> **Problem to solve**
Write out the data again exactly, skipping every picture.

(Screenshot grounding data)
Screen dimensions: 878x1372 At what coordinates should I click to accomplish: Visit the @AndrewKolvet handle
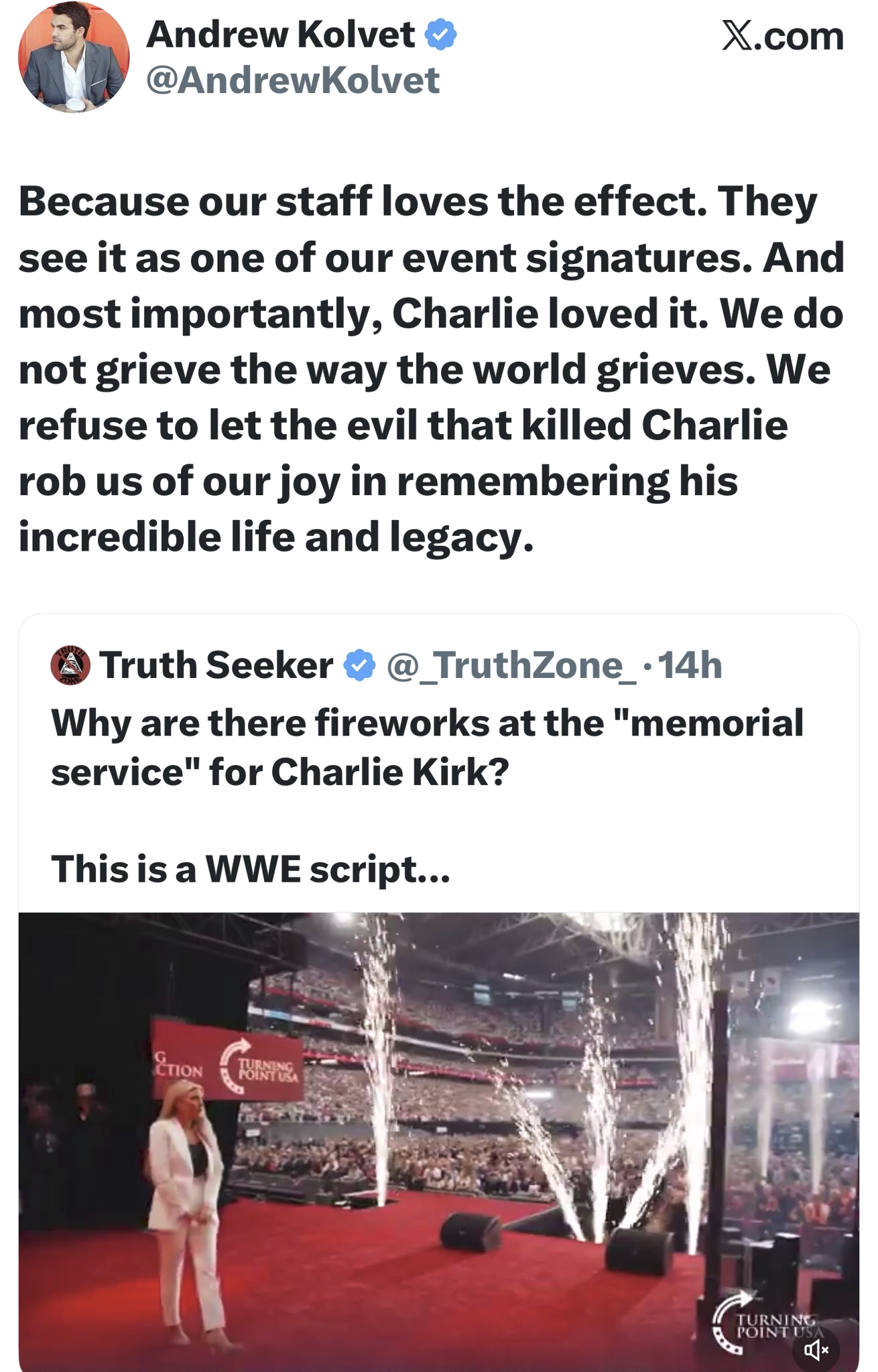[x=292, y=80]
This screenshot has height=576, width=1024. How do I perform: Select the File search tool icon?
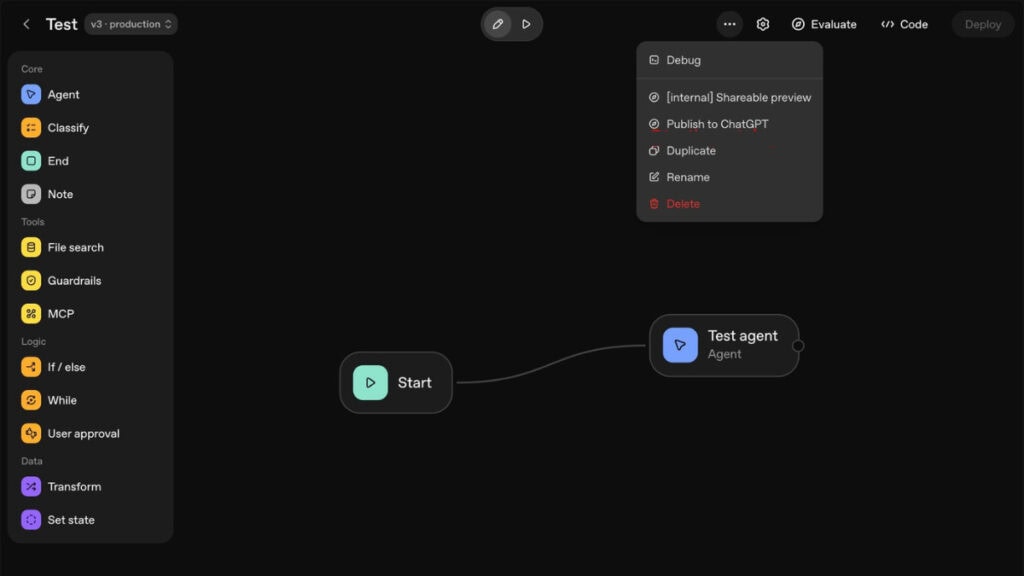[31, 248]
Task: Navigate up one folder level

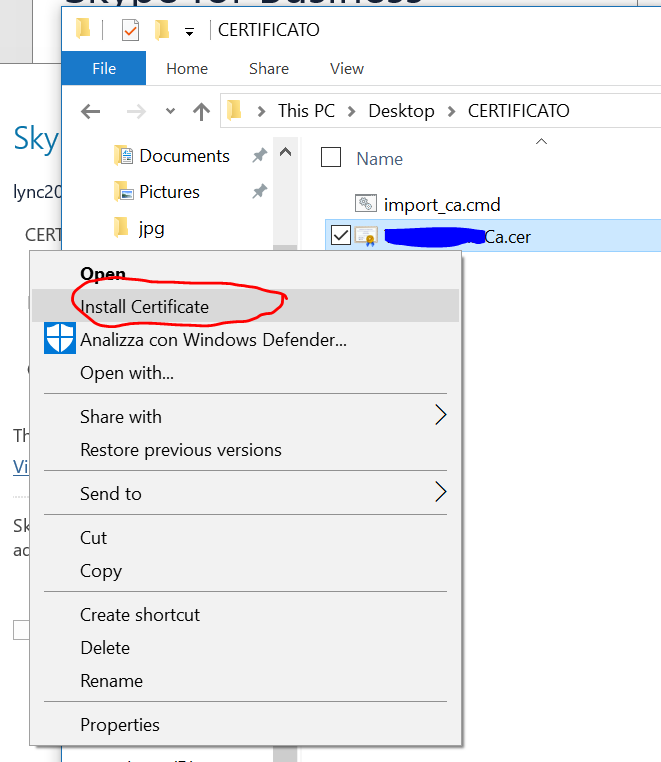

> **Your solution**
Screen dimensions: 878x1372 At what coordinates should I click to accomplish: Visit the @AndrewKolvet handle
[x=292, y=80]
This screenshot has height=576, width=1024. How do I perform: Select the File search tool icon?
[31, 248]
Task: Navigate up one folder level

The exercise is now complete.